● Provided information:

BEGIN

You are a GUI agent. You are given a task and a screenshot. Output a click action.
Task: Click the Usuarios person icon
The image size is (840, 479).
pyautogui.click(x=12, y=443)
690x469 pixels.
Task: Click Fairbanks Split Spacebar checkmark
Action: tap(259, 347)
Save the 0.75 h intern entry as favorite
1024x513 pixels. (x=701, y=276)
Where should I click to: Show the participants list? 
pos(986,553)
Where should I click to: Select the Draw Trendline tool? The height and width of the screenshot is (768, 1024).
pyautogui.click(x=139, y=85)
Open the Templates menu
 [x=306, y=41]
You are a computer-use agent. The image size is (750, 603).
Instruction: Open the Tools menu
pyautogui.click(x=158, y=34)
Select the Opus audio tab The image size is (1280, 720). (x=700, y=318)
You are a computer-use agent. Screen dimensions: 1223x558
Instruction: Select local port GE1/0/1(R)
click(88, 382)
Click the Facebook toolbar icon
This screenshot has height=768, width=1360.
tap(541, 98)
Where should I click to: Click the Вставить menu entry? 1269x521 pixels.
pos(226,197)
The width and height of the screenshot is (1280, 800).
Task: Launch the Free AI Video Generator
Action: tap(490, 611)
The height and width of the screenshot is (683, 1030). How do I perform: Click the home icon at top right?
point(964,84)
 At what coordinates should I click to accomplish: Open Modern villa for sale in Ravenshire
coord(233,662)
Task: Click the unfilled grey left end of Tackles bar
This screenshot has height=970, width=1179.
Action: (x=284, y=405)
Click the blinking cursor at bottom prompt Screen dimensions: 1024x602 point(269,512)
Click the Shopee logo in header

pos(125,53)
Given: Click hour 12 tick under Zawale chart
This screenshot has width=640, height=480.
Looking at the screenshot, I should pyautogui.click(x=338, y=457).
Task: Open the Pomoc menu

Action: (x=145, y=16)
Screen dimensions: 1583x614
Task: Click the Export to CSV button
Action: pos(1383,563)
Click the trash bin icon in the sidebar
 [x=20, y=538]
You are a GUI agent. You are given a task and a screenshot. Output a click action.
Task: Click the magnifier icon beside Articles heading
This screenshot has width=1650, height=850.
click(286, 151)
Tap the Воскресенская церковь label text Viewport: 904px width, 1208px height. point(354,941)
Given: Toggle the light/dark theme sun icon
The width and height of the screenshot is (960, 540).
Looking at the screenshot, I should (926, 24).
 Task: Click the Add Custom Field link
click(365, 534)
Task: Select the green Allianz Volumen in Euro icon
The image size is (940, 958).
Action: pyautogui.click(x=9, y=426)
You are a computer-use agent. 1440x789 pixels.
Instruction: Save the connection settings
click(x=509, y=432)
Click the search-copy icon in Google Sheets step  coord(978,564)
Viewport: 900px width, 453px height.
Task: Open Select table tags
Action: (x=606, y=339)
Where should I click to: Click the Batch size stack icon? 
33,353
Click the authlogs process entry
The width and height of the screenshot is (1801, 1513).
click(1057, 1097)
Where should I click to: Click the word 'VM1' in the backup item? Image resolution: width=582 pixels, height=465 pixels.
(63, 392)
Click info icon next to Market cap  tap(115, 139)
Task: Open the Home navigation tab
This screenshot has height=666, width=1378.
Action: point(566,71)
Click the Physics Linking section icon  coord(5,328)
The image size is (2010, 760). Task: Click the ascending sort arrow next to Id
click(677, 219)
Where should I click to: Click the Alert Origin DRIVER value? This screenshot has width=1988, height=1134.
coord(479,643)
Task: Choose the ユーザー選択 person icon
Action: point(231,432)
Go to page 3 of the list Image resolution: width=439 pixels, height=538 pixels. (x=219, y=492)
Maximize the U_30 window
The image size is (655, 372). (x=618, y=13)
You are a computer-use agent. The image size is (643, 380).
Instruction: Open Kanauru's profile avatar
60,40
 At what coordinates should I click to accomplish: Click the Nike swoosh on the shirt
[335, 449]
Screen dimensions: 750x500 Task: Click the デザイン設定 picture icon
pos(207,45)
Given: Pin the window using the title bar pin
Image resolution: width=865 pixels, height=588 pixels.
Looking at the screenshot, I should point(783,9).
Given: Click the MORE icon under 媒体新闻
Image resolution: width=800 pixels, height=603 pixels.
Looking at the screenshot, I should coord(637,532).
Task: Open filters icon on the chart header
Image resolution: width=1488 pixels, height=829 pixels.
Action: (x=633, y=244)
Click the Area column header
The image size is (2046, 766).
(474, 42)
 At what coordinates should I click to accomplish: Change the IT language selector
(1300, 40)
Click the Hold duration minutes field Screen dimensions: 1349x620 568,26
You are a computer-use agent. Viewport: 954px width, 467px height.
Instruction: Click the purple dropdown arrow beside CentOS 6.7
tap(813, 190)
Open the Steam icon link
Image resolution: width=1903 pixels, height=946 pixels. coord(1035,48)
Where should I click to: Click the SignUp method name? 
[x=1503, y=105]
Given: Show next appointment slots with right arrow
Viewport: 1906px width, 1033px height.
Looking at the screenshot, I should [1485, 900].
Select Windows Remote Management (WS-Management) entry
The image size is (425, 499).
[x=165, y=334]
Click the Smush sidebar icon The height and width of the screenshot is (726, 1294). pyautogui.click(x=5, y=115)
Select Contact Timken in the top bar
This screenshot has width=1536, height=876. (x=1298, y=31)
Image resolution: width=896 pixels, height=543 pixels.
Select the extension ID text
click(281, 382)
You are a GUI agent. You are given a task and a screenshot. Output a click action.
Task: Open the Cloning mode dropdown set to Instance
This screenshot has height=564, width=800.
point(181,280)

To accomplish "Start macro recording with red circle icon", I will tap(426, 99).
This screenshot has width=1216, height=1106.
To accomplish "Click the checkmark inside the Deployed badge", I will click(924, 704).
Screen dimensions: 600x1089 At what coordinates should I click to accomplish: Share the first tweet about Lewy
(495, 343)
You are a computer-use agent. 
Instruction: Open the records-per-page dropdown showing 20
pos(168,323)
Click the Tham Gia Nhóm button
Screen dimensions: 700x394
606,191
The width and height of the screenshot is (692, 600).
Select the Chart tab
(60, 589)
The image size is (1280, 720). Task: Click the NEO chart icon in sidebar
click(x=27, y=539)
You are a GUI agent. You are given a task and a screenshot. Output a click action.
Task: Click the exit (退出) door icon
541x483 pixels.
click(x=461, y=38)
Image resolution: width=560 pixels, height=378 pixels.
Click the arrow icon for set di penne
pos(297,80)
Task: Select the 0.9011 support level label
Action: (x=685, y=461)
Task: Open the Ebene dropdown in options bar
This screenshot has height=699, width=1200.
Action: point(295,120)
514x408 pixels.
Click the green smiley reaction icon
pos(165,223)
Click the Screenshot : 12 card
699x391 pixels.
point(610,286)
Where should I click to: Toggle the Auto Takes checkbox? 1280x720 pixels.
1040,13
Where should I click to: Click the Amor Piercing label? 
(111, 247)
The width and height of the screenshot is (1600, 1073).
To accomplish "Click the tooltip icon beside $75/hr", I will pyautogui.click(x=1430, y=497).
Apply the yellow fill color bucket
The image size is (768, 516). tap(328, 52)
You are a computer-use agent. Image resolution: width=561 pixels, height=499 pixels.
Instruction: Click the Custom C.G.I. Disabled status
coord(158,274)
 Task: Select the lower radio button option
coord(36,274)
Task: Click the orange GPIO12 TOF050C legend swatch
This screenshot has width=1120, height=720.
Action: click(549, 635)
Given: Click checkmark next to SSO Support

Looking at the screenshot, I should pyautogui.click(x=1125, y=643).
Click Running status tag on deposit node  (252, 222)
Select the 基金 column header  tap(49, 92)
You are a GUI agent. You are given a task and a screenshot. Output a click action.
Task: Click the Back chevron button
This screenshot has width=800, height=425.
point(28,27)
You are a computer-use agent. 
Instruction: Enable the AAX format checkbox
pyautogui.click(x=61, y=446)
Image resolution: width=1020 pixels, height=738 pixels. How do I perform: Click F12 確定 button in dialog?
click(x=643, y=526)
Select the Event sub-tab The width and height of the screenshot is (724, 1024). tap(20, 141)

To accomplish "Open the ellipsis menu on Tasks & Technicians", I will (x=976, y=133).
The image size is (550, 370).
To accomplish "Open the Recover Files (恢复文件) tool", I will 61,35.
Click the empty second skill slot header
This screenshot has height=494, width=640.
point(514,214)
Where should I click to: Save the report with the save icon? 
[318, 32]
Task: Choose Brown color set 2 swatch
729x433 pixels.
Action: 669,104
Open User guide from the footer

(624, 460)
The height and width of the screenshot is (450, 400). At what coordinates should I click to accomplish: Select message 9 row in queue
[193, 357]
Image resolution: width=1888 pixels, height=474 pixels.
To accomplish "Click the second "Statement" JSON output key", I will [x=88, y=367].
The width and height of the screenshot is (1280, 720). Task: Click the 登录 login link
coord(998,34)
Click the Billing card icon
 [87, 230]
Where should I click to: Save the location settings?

END

● Problem statement:
Pick out the lines above that hold the string "swatch" and show them.

● Exercise response:
Task: Click the orange GPIO12 TOF050C legend swatch
Task: Choose Brown color set 2 swatch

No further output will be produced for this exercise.